Pornographic Spammers Get 5 Years in Jail

About the only creature lower on the totem pole than the nefarious telemarketer is the spammer. With these creeps, you can't even take solace in the fact that they're only doing their job, which is why it fills us with a sick sense of giddiness every time one of these obnoxious mass-e-mailers gets tossed in the clink.

The latest bozos to get nailed for filling our In-boxes with junk e-mail are Jeffrey A. Kilbride, 41, of Venice, California, and James R. Schaffer, 41, of Paradise Valley, Arizona, who should be spending roughly the next five years for e-mailing graphic porn images advertising hard-core sex sites. Anyone who received the e-mail was able to view them.

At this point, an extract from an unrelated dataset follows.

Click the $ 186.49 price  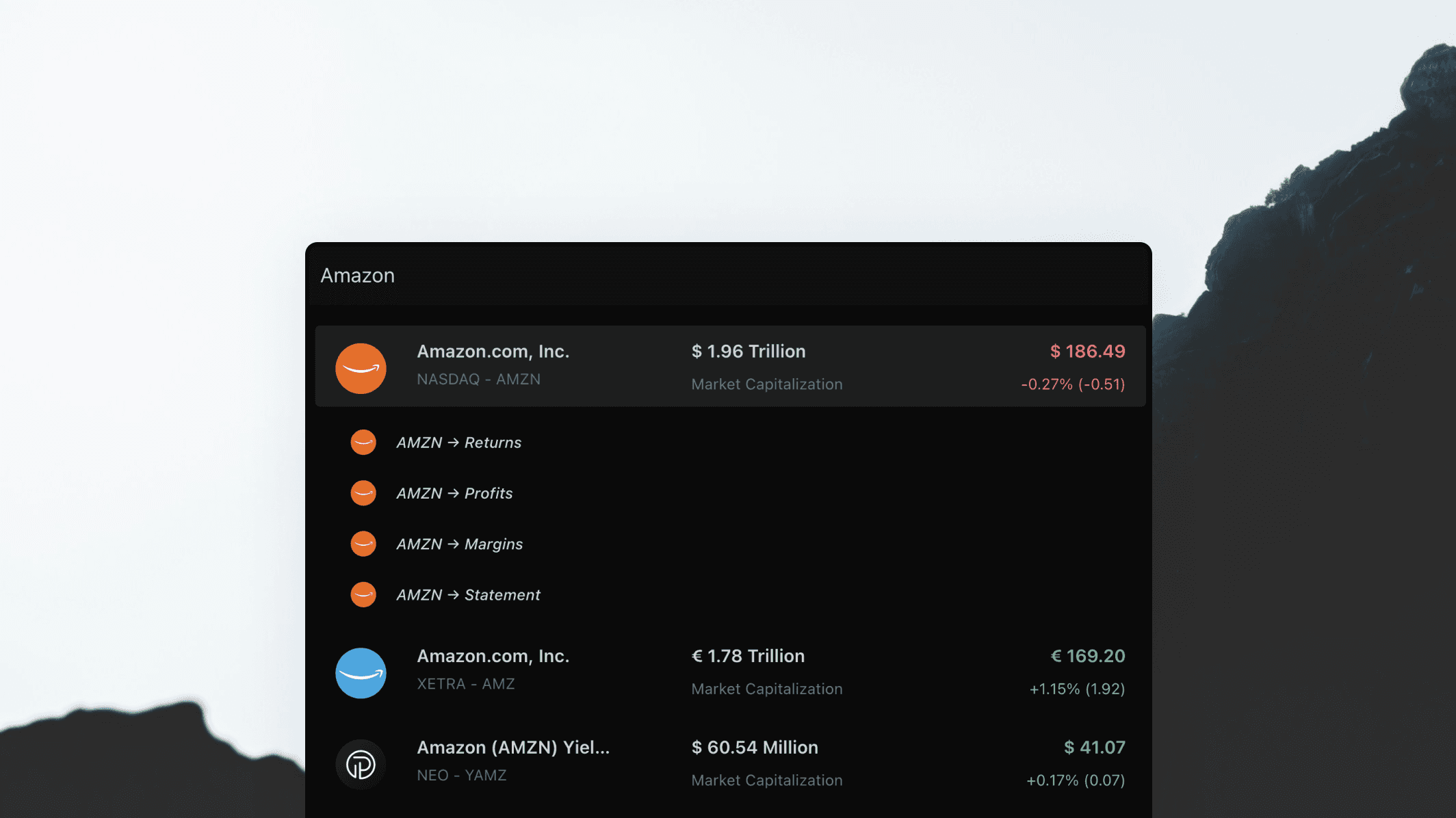click(x=1087, y=352)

Kilbride was sentenced to 72 months behind bars, while Schaffer will be spending the next 63 alongside him. The difference in sentences is due to Kilbride being charged with obstruction of justice for trying to prevent a witness from testifying against the duo. Otherwise both men were charged with sending spam messages with forged headers and domain names, conspiracy, fraud, money laundering, and obscenity -- all under the Can-Spam Act.

In addition to their jail sentences, Kilbride and Schaffer were fined $100,000 and ordered to pay $77,500 to AOL (Switched.com's parent company). They also had to cough up $1.1 million in illegal proceeds.

Anything that prevents more spam from coming to our In-box is a-okay with us.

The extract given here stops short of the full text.